Alexandre Sirois : « Donner aux lecteurs des moyens différents d’accès à l’info »

Après avoir obtenu un baccalauréat en communication au Québec et fait des études supérieures en journalisme international (Université Laval et École supérieure de journalisme de Lille), Alexandre Sirois a, entre autres, été chroniqueur parlementaire à Ottawa pour La Presse, le plus important quotidien francophone d’Amérique du nord, avant de se joindre à la rédaction de La Presse en 2000. Après avoir couvert la santé et la politique, il est devenu correspondant à Washington. Il dirige actuellement les pages monde à La Presse où il est responsable d’un groupe de réflexion qui vise à renouveler les formats de présentation de l’information.

Simon Hue : Est-ce que la culture du journalisme est la même au Québec qu’en France ?

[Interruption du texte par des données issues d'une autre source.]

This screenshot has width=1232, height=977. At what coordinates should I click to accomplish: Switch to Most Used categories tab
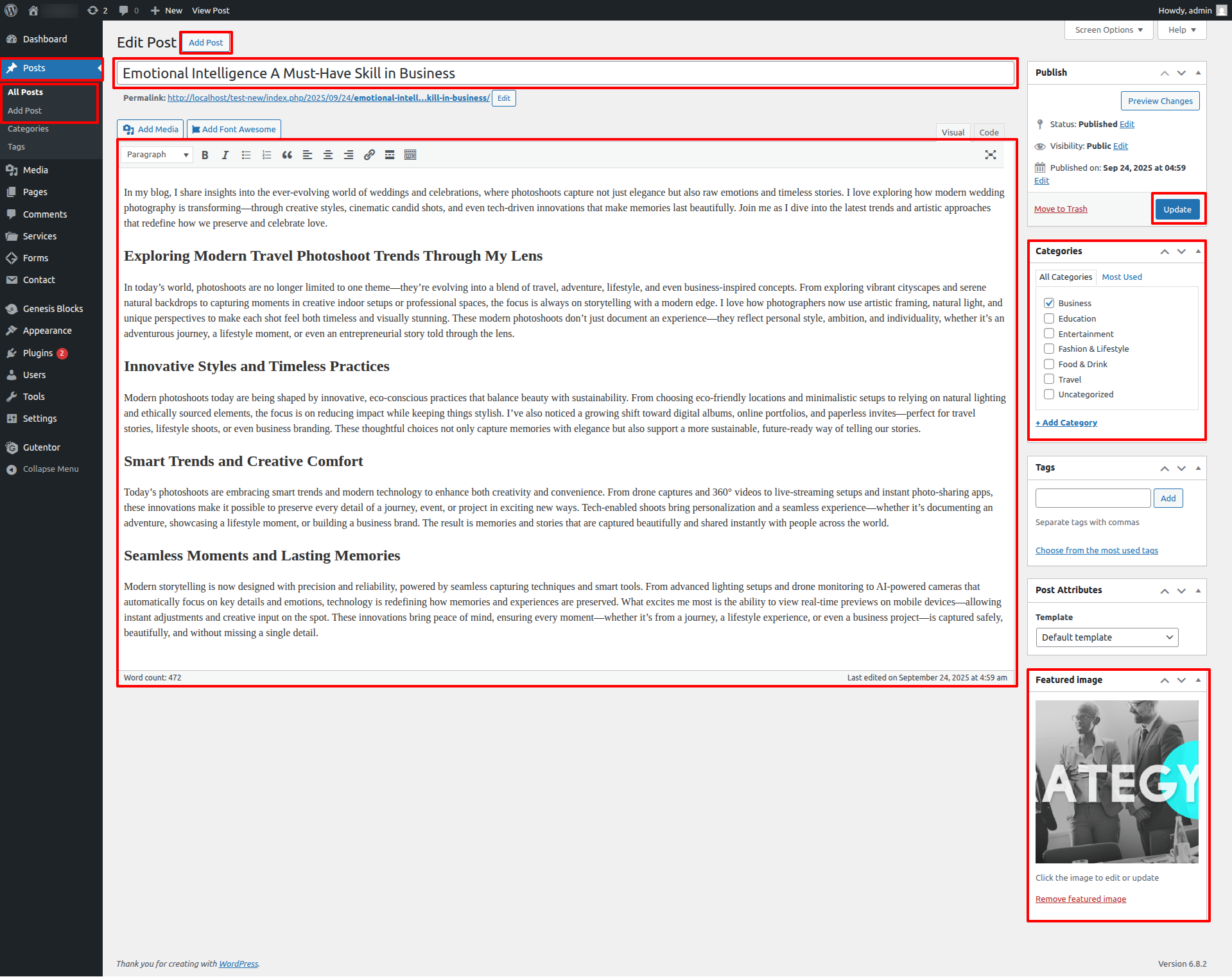tap(1122, 277)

Alexandre Sirois : Essentiellement oui. A la base, trouver des informations d’intérêt public et les publier pour permettre au citoyen d’être informé. Il s’agit donc d’œuvrer, en démocratie, pour que les lecteurs soient des citoyens éclairés. Donc oui, la culture journalistique reste essentiellement similaire en Amérique du nord et en Europe.

S.H. : Essentiellement… C’est-à-dire qu’il y a tout de même des différences ?

Alexandre Sirois : "Nous, journalistes, nous devons bouger, nous devons évoluer" (Crédit : Editions La Presse)

Alexandre Sirois : « Nous, journalistes, nous devons bouger, nous devons évoluer » (Crédit : Editions La Presse)

A.S. : La chose qui nous différencie probablement c’est qu’en France il y a une aide publique. L’État va aider plusieurs médias financièrement. En Amérique du nord, c’est pas une tradition. Mais à ce niveau, je ne vois pas énormément de différences entre nos façons de faire. Il y a une chose que j’ai vue, c’est lorsque le président Sarkozy a demandé aux journalistes à voir les questions avant une interview et qu’il les a choisies. Ça, au Québec c’est impensable.

S.H. : En France, le public a du mal à faire confiance au journaliste, qu’en est-il au Canada ?

A.S. : Je n’ai pas vu d’études au Canada liées au Québec. Je sais qu’aux Etats-Unis, c’est la même chose. Je ne dirais pas que les journalistes sont mal vus mais ils ne sont pas aussi populaires qu’ils l’étaient. J’ai l’impression qu’il y a un reflet de ça au Québec et au Canada aussi, je pense que les journalistes ont aussi perdu des plumes dans l’opinion publique. Mais il est important de rappeler que même si les gens sont critiques face aux journalistes, une large majorité des citoyens, qu’ils soient au Québec, au Canada ou en France, continuent de faire confiance aux journalistes pour avoir une information de qualité et véridique. Ils sont plus méfiants sur ce qu’ils peuvent trouver sur les réseaux sociaux ou ailleurs sur le web qui ne sera pas associé à un média crédible. Donc oui, il y a une perte de confiance ou un regard plus critique qui est posé sur les journalistes et sur leur travail. Mais il reste que nous, les journalistes et les grands médias, sommes encore la référence et c’est tant mieux.

S.H. : Plus tôt dans la journée, en conférence, vous parliez de « réinventer le journalisme » qui semblait être votre préoccupation. Ça passe par quoi ?

A.S. : Premièrement, il faut qu’une chose soit bien claire. A la base, le journalisme doit être de qualité. Le journalisme doit livrer de l’information substantielle au citoyen donc livrer de la nouvelle d’intérêt public, livrer des enquêtes, des nouvelles exclusives, permettre aux lecteurs de comprendre, de voir, de savoir ce qui se passe dans leur société mais aussi de comprendre. C’est peut être là qu’on peut réinventer, c’est à dire permettre aux lecteurs de mieux comprendre donc de faire plus de ce côté-là. Mais je pense qu’on doit aussi, et c’est ce qu’on essaye de faire avec La Presse +, réinventer au niveau de la présentation. C’est à dire qu’après quelques décennies de lecture d’informations sur le web, il n’y a qu’à mentionner Twitter qui permet au citoyen d’informer en 140 caractères ou moins, c’est très peu, et bien nous, journalistes, nous devons bouger. Nous devons évoluer. On doit permettre au lecteur d’aller en profondeur, plus en profondeur, de mieux comprendre et de leur donner des moyens différents d’accéder à cette information. On peut encore avoir un texte mais parfois, on peut être encore plus efficaces pour leur parler d’une nouvelle avec une infographie ou une galerie photo avec quelques légendes. Cela, seule la tablette nous le permet. C’est en ce sens que nous, à La Presse +, on essaye de réinventer le journalisme.